In a pre-spud meeting, the company drilling supervisor
should review the drilling program with the drilling contractor and service contractors, outlining each party’s responsibility in drilling a well, where H2
S may be encountered.
All personnel should be fully trained and the H2
S-related
equipment should be in place when drilling at 350 meters
above and/or one week prior to encountering a hydrogen
sulphide zone.
Available literature should be carefully studied before drawing up H2
S procedures. Recommended references are: API
RP49 “Safe Drilling of Wells Containing Hydrogen Sulphide.”
2.1.2 Shallow Gas-Bearing Zones
Shallow gas-bearing zone is defined as any hydrocarbon-bearing zone,
which may be encountered at a depth close to the surface or mudline.

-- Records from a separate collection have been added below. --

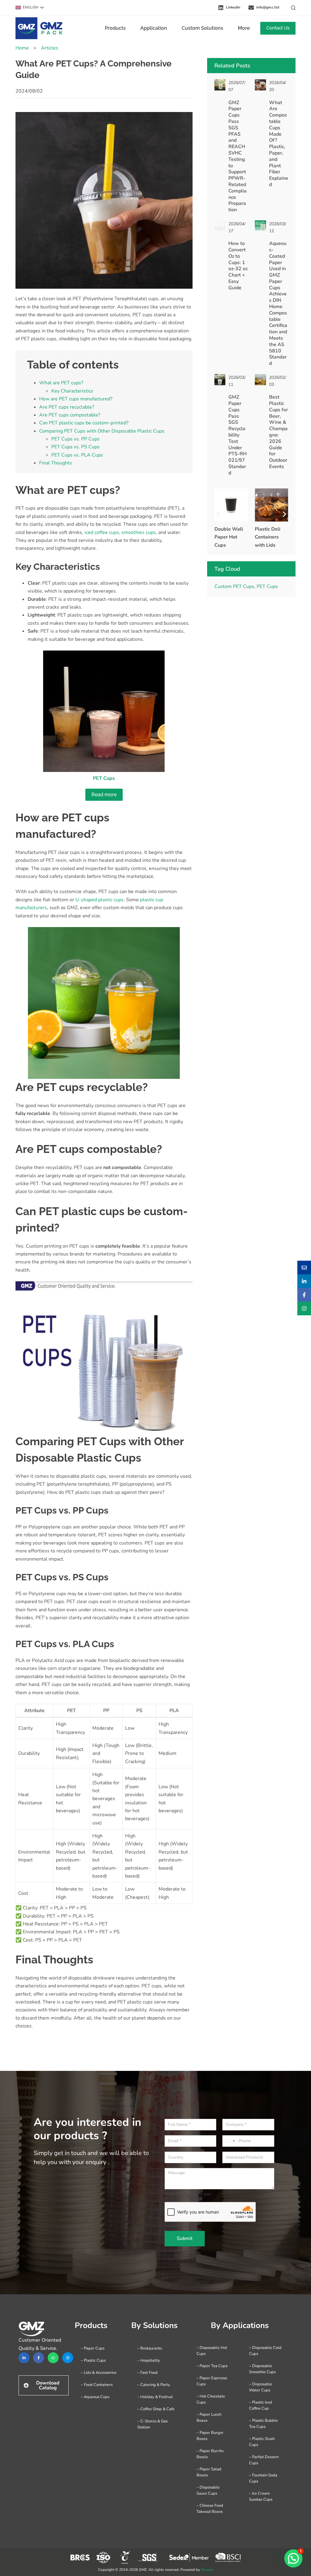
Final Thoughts (55, 463)
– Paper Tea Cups (212, 2366)
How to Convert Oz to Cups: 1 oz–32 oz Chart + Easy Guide (238, 265)
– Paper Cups (92, 2348)
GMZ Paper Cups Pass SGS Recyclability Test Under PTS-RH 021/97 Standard (237, 435)
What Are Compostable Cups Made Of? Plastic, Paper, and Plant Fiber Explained (278, 143)
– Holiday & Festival (155, 2397)
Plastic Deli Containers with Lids (227, 537)
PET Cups (267, 586)
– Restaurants (149, 2348)
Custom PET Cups (234, 586)
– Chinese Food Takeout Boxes (210, 2508)
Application (153, 28)
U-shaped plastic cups (99, 899)
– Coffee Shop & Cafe (156, 2409)
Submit (185, 2238)
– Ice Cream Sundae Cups (260, 2496)
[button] (29, 8)
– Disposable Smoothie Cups (262, 2369)
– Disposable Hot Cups (212, 2351)
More (244, 28)
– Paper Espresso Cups (212, 2381)
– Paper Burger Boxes (210, 2436)
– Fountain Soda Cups (263, 2478)
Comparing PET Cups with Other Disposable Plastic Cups (101, 431)
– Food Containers (97, 2384)
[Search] (293, 7)
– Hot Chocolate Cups (211, 2399)
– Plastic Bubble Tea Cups (263, 2423)
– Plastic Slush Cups (262, 2442)
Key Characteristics (72, 391)
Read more (104, 794)
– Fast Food (147, 2372)
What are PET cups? (61, 382)
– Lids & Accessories (98, 2372)
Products (115, 28)
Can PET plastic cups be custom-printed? (83, 423)
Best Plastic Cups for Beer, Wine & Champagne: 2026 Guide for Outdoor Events (278, 432)
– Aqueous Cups (95, 2397)
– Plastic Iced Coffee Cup (260, 2405)
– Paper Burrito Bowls (210, 2454)
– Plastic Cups (93, 2360)
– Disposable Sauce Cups (208, 2490)
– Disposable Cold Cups (265, 2351)
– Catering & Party (153, 2384)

In
generally, it is not possible to close in and contain a gas influx from a shallow zone because weak formation integrity may lead to breakdown and
broaching to surface and/or mudline. This situation is particularly hazardous when drilling operations continue from a fixed installation or jackup rig. Shallow gas-bearing zones are usually in a pressured condition.
However, the effective increase in pore pressure due to gas gradient can
lead to underbalance when a shallow gas zone is first penetrated.
Shallow gas may be encountered at any time in any region of the world.
The only way to control this problem is that we should never shut in the
well. It is also needed to divert the gas flow through a diverter system at
the BOP. High-pressure shallow gas can be encountered at depths as low
as a few hundred feet where the formation-fracture gradient is very low.
The danger is that if the well is in shut-in condition, formation fracturing
is more likely to occur. This will result in the most severe blowout problem,
and ultimately an underground blow.
The identification and avoidance of shallow gas will be a principal objective in well planning and site survey procedures. All drilling programs shall
contain a clear statement on the probability and risk of encountering shallow gas. This will be based on seismic survey and interpretation together
with offset geological and drilling data. For onshore operations, consideration should be given for carrying out shallow seismic surveys in areas
of shallow gas risk. In the absence of such surveys, assessment should be
based on the exploration seismic data, historical well data, and the geological probability of a shallow gas trap. If shallow
gas is a likelihood at
the proposed drilling location, a shallow gas plan specific to company
and the drilling contractor must be prepared prior to spudding the well.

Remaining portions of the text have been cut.